■ Task material
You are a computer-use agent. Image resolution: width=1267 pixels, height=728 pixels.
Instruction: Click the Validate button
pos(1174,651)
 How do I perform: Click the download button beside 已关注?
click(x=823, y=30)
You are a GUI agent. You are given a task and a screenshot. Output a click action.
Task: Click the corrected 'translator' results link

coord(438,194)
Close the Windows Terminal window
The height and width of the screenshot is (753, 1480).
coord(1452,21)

--

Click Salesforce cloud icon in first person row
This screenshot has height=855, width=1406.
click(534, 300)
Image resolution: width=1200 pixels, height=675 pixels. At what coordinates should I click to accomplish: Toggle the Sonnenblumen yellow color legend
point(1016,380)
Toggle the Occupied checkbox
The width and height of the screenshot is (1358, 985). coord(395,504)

■ Do this
Convert the material from the line with "Image resolution: width=1200" to the line with "The width and" into a JSON list of strings, one string per line, leaving out any blank lines.

■ The solution
[
  "Image resolution: width=1200 pixels, height=675 pixels. At what coordinates should I click to accomplish: Toggle the Sonnenblumen yellow color legend",
  "point(1016,380)",
  "Toggle the Occupied checkbox",
  "The width and height of the screenshot is (1358, 985). coord(395,504)"
]